Se a nota dos partidos aliados do governo petista fosse para repudiar as acusações feitas ao ex-presidente Lula atribuídas pela revista "Veja" ao lobista Marcos Valério, estaria tudo certo, agiriam dentro do limite de suas responsabilidades e direitos.
Mas quando partem para a insinuação de que o julgamento do mensalão pelo Supremo Tribunal Federal é parte de uma manobra da oposição, que quer fazer da ação penal 470 "um julgamento político, para golpear a democracia e reverter as conquistas que marcaram a gestão do presidente Lula", aí sim eles jogam contra a democracia, colocando em discussão os resultados do julgamento que está sendo realizado dentro das melhores práticas do Direito e da democracia.
Seria cômico, se não fosse a revelação de uma situação política trágica, a tentativa de comparar o quadro atual com os golpes contra os governos populares de Getúlio Vargas ou Jango. Como se o julgamento do mensalão fosse uma conspiração da "elite conservadora" contra o governo popular de Lula.
Se não fosse pelo fato de que oito dos 11 ministros do STF foram nomeados por governos petistas, já não é possível vender a fantasiosa versão de que o mensalão não existiu, até porque em muitos casos, como salientou ontem o presidente do STF, ministro Ayres Britto, os pagamentos foram realmente feitos mensalmente.
Além disso, já está provado que foi montado um esquema sofisticado de compra de apoio político, descrito com detalhes pelo relator Joaquim Barbosa.
Mesmo que seja possível provar que algumas votações coincidiram com os pagamentos, e que, num belo trabalho de reconstituição, o relator tenha recuperado o ambiente político no início do primeiro governo de Lula, demonstrando que muitos partidos alvos do assédio governamental haviam apoiado o candidato da oposição na eleição presidencial, nada disso seria necessário.
Todos os réus, com uma ou outra exceção, já confessaram em juízo terem recebido dinheiro através de Marcos Valério, por recomendação de Delúbio Soares, o que, para o entendimento majoritário do Supremo, caracteriza a corrupção passiva, não importando se de fato cumpriram o que prometeram ao venderem seu apoio político.
Como também não importa se gastaram o dinheiro em farras ou em pagamentos de gastos de campanha, e até mesmo se doaram para obras de caridade. A corrupção passiva não se apaga com o destino dado ao dinheiro.

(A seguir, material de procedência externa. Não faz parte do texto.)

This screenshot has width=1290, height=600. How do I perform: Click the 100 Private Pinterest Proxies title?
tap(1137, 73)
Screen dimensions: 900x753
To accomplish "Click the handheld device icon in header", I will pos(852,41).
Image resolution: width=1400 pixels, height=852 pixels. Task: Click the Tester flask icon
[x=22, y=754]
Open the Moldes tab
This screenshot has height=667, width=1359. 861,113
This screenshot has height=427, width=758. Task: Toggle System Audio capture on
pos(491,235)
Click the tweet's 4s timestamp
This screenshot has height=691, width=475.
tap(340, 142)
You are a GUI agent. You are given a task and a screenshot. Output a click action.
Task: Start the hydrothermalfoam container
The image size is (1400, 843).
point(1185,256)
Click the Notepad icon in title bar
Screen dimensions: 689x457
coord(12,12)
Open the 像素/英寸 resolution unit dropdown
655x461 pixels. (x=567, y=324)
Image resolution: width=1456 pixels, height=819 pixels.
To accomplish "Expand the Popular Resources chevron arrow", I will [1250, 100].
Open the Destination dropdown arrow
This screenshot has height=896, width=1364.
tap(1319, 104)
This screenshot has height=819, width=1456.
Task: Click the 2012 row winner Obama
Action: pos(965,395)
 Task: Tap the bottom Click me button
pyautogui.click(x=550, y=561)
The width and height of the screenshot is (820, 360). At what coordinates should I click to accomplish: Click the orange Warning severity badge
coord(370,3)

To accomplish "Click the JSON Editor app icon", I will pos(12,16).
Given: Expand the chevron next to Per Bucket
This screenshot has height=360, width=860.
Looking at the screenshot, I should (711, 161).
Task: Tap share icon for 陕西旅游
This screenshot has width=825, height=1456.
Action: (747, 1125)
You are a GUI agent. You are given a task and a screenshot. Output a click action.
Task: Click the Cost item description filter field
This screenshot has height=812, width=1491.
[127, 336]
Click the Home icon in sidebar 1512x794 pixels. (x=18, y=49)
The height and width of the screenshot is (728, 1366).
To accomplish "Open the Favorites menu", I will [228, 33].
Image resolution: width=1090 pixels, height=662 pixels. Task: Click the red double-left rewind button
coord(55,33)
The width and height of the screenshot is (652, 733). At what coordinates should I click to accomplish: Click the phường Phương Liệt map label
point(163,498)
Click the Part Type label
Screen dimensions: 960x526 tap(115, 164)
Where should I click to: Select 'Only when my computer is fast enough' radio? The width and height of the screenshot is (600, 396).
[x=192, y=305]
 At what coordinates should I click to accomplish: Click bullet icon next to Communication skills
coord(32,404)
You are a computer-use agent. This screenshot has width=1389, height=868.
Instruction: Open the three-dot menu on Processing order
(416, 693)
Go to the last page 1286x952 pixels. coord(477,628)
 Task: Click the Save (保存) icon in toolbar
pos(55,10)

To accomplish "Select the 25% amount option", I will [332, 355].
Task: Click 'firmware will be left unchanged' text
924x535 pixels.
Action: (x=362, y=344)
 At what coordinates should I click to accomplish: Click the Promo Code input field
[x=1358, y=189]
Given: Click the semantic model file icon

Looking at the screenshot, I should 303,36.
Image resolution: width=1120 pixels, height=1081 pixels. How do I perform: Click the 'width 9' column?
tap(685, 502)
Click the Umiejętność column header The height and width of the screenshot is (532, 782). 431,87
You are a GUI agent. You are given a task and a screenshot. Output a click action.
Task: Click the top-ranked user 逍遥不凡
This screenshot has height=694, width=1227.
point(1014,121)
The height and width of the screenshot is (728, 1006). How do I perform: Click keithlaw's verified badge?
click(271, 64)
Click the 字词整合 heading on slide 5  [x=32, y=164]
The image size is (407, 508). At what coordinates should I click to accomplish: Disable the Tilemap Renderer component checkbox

Soou estranho, portanto, o revisor Lewandowski dizer que não havia provas de que os políticos recebedores de dinheiro sabiam da sua origem criminosa.
Ora, se pegavam dinheiro na boca do caixa sem os documentos bancários oficiais, e alguns recebiam até mesmo pelo sistema de delivery, em malas ou pacotes em casa e em hotéis, como não saber que o dinheiro tinha origem duvidosa?
Outra discussão que deve tomar conta do plenário quando chegar a hora de os ministros votarem, e que já foi antecipada ontem pelo ministro Marco Aurélio Mello, é a lavagem de dinheiro.
O ministro Joaquim Barbosa condenou todos os políticos até agora por corrupção passiva e lavagem de dinheiro, mas Lewandowski e Marco Aurélio discordaram, alegando que uma mesma pessoa não pode ser acusada por dois crimes pelo mesmo ato, que seria a corrupção passiva.
Até o momento não há novidade na disputa, pois, quando do julgamento do deputado João Paulo Cunha, a maioria do plenário já havia se posicionado a favor da tese de Barbosa.
Ontem mesmo, o ministro Ayres Britto fez uma intervenção no sentido de apoiar o relator. Com o revisor, ficaram anteriormente os ministros Dias Toffoli, Rosa Weber, Cezar Peluso e Marco Aurélio Mello.
Com a saída de Peluso, o plenário está com o placar de 6 a 4 a favor da tese do relator, a não ser que algum ministro mude de posição durante o julgamento.
Esse será um tema que, ao que tudo indica, poderá gerar embargos infringentes mais adiante, na tentativa das defesas de mudar o entendimento do STF, aproveitando-se inclusive da nova formação, pois também o ministro Ayres Britto será substituído em novembro, fazendo com que o placar fique em 5 a 4.
Os dois novos ministros podem teoricamente reverter a situação dos réus condenados por corrupção passiva e lavagem de dinheiro, retirando da pena final de três a dez anos de cadeia.